_Supplied text_:
◆ ◆ ◆ ◆ ◆

Dreaming of Data Science
Note: Not edited for brevity. For this post is about the journey, and like journeys, it meanders and wanders.
Dreams and Data Science
I am in pursuit of a dream. That dream is data science. I’ll share a bit of the current state of the pursuit, but first I’d like to talk about the dream.
Thinking about dreams, literally, the kind you have when you are asleep. Some dreams are more vivid than others. Some can be recalled very precisely when awake, and others not at all. The people in the dreams can be specific real life individuals or an amalgamation of a few, or can change from one to another. Same thing for the setting, it can be based on something real, or fake, and even shift from one moment to the next. All this to say, dreams can be vague and specific, static and fluid. Simultaneously opposite qualities, as is most of life, dreams (literal and figurative), data science, and my dream of data science.
Now a bit about data science. It’s not dissimilar from actuarial science or athletics. Broad categories that can mean many things. There are many different types of data scientists, actuaries, and athletes. As can be said about any category or label, it can be further defined and specified. It can tell you something, but not everything. Thus, it is simultaneously vague and specific.
A data scientist works with data and is a practitioner of science. Using scientific rigor, a data scientist seeks to understand, analyze, and use the data to develop insights, predictions, and at the extreme - scientific laws. (From how gravity works to how people behave to how games are played and won.) There are a vast many fields and applications - specialties, if you will - in the data science world. Like a dream, specific and yet vague.
Another thing about dreams - Literal dreams can be repeated or they can continue and even build from one thing to the next. So any one dream can be part of a larger dream, built on a sequence of (sometimes non-sequential) dreams. Figurative dreams are typically expressed as a result. Such as dreaming of owning a home. But the difference between a wish and a dream is that a wish is only the result that happens, and a dream is something that must be worked towards achieving — it can be made to happen. In essence, the pursuit of a dream is really part of the dream, because without the pursuit, a dream is just a wish. Therefore, dreams can be made of smaller dreams and smaller parts.
I once had a dream to study data science. This much can be said to have been accomplished through an intensive data science bootcamp.
The Data Science Bootcamp
So what’s a data science bootcamp, when data science is specific and yet vague?
Well, a bootcamp is a new-ish form of education in which the entire program is condensed into a few short months. (Term borrowed from the more established military bootcamps, defined as a short, intensive, and rigorous course of training.) Bootcamps became especially in vogue for coding where software developers can quickly learn the basics of the trade, rather than study computer science at university. The success of these programs really comes with new industries where formal secondary education (e.g. universities) are slower to adopt contemporary curriculums.
The data science bootcamp is focused on curriculum for the data science industry. Data Science requires a combination of computer programming, statistics, and some specific domain knowledge of the data. Practically it meant learning programming languages (Python, SQL) and other software[1]; machine learning and statistical techniques (regression, classification, unsupervised learning, deep learning); and exploring various specific domains such as Natural Language Processing.

◆ ◆ ◆ ◆ ◆

_Data excerpt_:
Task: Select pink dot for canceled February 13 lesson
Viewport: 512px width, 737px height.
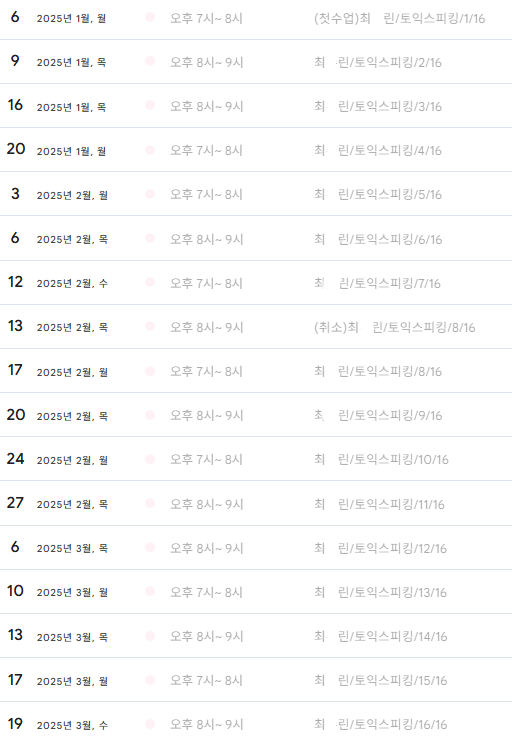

◆ ◆ ◆ ◆ ◆

Pick up the post about pursuing a data science dream after its final sentence and carry it forward in the same voice.

_Answer below_:
The bootcamp I attended was Metis, which structured their curriculum around five projects. Their intention is to “combine traditional instruction in theory and technique with a real-world project-based approach.” The program is appropriately named after a Greek goddess of wisdom, Metis. And perhaps best description of the word metis, comes from William Eamon in his book “Science and the Secrets of Nature”:
“The Greeks called this type of knowledge metis, by which they meant the kind of practical intelligence based upon an acquired skill, experience, subtle wit, and quick judgment: in short, cunning. Metis, or cunning intelligence, was entirely different from philosophical knowledge. It applied in transient, shifting, and ambiguous situations that did not lend themselves to precise measurement or rigorous logic.”
I am very proud to have completed the bootcamp, and picked up some Data Science metis. This foundation is key to delve into the ever-evolving data science industry that is continually exploding with new techniques, software, and applications.
Frustrations at Bootcamp
I do have to admit - this bootcamp was one of the hardest things that I have ever done. There were so many moments of frustration, stress, and depression.
An initial source of frustration was the machine learning vs. statistics perspective[2]. (Long story short: machine learning = predict the right thing; statistics = understand why). Having studied statistics in college, my natural leaning is as a statistician. However, this clashed with what I sensed from the bootcamp. The nature of the work, framing of the problems, and general attitudes were closer to machine learning. Once I finally recognized this, I was able to accept it and move on.
The biggest source of frustration was the fast pace and broad emphasis of the bootcamp. It pushed through materially quickly and broadly. The lectures served more as an introduction to the topics. And with the speed at which we moved from one to another, it was hard to go truly in depth and learn the material beyond what was necessary for implementation.
The quick turnaround in producing projects while learning the material induced a great deal of stress. It was a constant struggle between learning and doing. Time I spent learning more about what I was doing and how to do it, was time I was not spending doing the work. And the timelines were extremely aggressive.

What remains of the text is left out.